ALI/CONFCOMMERCIO SU NUOVA LEGGE SUL LIBRO ALLA CAMERA: CAMBIAMENTO NECESSARIO MA SERVE PIU‘ CORAGGIO

 “Quando vediamo che la strada che abbiamo imboccato non ci porta a destinazione è saggio cambiare percorso,

così avviene in tutte le vicende umane ed è quanto avviene in queste ore alla Camera dove il legislatore ha preso atto che in otto anni di applicazione della Legge Levi, la 128/2011, la lettura è calata dell'11%  e l'ecosistema del libro non sta meglio. Infatti dal 2011 al 2016 hanno chiuso, tra librerie e cartolibrerie, 2038 imprese con la perdita di più di 4000 posti di lavoro, ma soprattutto stando sempre all'Istat al 2016 – ultimi dati disponibili – sono più di 13 milioni gli italiani senza una libreria sotto casa” lo scrive in una nota Paolo Ambrosini, presidente di Ali Confcommercio in merito al testo della proposta di legge sul libro
che  presto andrà  in discussione alla Camera.

 “Ci auguriamo – continua - che il Parlamento e le forze politiche seguano l’esempio di Francia e Germania dove viene rispettato il prezzo di copertina stabilito dagli editori creando di fatto un mercato trasparente e abbandonando quella via che ha di fatto creato oligopoli in danno della libera impresa libraria e dei lettori, che pagano ogni giorno le politiche scontistiche degli editori con prezzi opportunamente gonfiati”.

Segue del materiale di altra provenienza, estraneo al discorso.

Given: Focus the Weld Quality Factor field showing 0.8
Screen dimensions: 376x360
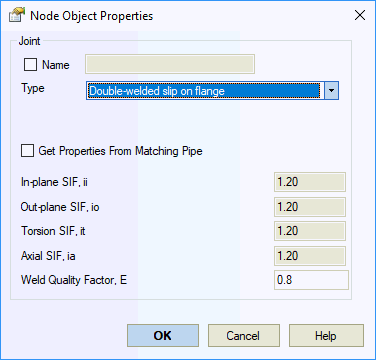Looking at the screenshot, I should [x=311, y=280].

 “Ci sembra quindi doveroso – conclude Ambrosini -  che il legislatore abbia inteso cambiare percorso imboccando quella strada già percorsa dai cugini francesi e tedeschi che diversamente ha dato prova di migliori risultati, dando a quei paesi indici di lettura e di diffusione del libro significativamente maggiori di quelli italiani e soprattutto contribuendo con la diffusione dei saperi ad uno sviluppo socio-economico che è ben fotografato anche dalle più recenti indagini statistiche”.